## Document section
--------------------

On 22 September 1986, he started hosting Hoy por hoy, the main radio show in Spain that he would host for twenty years. Over time, his amicable presenting style made his show the most popular show, beating ratings records. He also kept up his TV appearances, on TVE-1's En familia from 1987 until 1989, and then his own chat show Iñaki, los jueves on regional channels in 1990. He returned to TVE to host Gente de primera in 1993, before swapping to Telecinco in 1996 to run the interviews on the then-most popular broadcast. Every general election, Gabilondo would run a set of interviews with all major candidates.

After almost twenty years, on 21 November 2005 it was announced that Gabilondo would leave Cadena SER to host the primetime news on Cuatro, Sogecable's new relaunched channel. He stayed there for four years, leaving in February 2010 after the confirmation of its merger with Telecinco. He later moved to CNN+ to present a news and debate program called Hoy ("Today") in 2010, until the channel's closure at the end of the year.

From 2011 until 2020 Gabilondo wrote occasionally for the newspaper El País and broadcast sporadically on Cadena SER. From 2011 until 2016 he hosted the monthly programme Iñaki on the pay-per-view Canal+ network. In 2012 he received the Premio Tomás y Valiente for his understanding of democracy and promotion of freedom, and also hosted the documentary Transición y democracia en Euskadi on ETB 2.

--------------------

## Tasks to perform
a: According to the text on Gabilondo's broadcasting career, on what date did he start hosting Hoy por hoy?
b: Summarize the text on Gabilondo's broadcasting career in two sentences.
The data below is not needed.

--------------------

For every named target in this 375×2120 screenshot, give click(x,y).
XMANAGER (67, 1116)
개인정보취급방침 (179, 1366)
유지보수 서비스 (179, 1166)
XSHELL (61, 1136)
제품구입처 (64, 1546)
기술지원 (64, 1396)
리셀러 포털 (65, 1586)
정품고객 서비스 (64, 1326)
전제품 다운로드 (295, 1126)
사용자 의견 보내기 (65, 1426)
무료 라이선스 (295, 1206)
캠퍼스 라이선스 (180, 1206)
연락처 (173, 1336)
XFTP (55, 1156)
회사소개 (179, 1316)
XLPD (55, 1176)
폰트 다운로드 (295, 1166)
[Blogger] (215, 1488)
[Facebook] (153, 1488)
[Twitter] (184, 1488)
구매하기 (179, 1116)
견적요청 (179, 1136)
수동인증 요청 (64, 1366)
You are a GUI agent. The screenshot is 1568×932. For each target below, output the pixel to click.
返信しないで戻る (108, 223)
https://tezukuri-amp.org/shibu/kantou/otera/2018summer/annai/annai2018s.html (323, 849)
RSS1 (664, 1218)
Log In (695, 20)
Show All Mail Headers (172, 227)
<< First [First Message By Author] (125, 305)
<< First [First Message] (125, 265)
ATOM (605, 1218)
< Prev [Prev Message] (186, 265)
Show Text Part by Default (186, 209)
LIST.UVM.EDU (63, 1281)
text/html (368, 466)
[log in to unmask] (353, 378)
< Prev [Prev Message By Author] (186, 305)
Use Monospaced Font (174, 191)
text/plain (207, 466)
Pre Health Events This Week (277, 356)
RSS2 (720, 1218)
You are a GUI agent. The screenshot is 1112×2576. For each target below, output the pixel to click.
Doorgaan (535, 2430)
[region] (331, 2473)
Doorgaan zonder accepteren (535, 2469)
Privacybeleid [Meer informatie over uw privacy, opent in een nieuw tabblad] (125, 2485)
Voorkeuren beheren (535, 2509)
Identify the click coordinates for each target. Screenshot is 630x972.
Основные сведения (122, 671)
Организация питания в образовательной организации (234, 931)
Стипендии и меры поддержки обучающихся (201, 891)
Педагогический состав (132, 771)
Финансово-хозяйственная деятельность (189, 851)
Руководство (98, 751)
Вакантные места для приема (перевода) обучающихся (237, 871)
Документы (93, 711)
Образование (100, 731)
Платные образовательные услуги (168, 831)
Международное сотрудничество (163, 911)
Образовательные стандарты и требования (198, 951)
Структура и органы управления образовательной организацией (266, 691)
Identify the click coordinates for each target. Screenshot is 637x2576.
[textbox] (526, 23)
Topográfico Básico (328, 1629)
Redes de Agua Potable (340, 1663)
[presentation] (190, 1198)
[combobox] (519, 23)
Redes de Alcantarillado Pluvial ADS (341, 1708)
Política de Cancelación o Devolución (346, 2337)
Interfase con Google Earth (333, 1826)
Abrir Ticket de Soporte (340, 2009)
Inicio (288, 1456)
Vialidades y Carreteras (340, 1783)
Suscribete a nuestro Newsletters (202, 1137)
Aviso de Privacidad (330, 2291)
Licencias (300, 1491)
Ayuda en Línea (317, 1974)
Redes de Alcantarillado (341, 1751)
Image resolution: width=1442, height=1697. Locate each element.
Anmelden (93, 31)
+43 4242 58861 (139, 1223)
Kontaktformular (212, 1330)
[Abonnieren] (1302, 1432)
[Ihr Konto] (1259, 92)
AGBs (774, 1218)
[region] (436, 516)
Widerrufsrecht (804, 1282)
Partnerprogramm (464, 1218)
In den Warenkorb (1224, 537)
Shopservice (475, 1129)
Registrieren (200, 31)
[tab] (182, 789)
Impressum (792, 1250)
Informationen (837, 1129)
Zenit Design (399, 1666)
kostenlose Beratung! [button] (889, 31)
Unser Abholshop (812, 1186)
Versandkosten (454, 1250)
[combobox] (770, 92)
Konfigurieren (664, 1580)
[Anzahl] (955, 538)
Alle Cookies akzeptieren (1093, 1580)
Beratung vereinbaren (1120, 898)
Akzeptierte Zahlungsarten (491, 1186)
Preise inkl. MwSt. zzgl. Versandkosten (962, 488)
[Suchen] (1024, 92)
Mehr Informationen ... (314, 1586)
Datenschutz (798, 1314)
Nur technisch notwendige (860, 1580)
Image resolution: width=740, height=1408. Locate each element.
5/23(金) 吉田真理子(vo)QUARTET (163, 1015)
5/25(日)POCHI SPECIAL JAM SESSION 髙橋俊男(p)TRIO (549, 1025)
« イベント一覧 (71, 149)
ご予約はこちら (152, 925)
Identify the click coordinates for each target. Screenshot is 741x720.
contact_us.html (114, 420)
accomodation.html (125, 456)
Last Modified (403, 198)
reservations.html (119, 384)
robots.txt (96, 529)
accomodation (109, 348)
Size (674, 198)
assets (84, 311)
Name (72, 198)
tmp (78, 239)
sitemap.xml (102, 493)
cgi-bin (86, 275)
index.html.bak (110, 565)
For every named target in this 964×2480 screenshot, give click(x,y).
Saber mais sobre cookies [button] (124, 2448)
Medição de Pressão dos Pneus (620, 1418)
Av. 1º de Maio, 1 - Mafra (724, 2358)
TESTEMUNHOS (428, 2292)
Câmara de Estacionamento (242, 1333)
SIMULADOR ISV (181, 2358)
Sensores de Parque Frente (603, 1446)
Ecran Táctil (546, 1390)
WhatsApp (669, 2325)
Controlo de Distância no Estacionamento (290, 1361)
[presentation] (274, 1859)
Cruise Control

--------------------

## Answers by item
a: 22 September 1986

b: Gabilondo hosted Hoy por hoy, Spain's main radio show, for twenty years starting in 1986, while also presenting TV programs on TVE-1, regional channels and Telecinco. He then hosted the primetime news on Cuatro and a news and debate program on CNN+, and from 2011 he wrote for El País, hosted Iñaki on Canal+ and received the Premio Tomás y Valiente in 2012.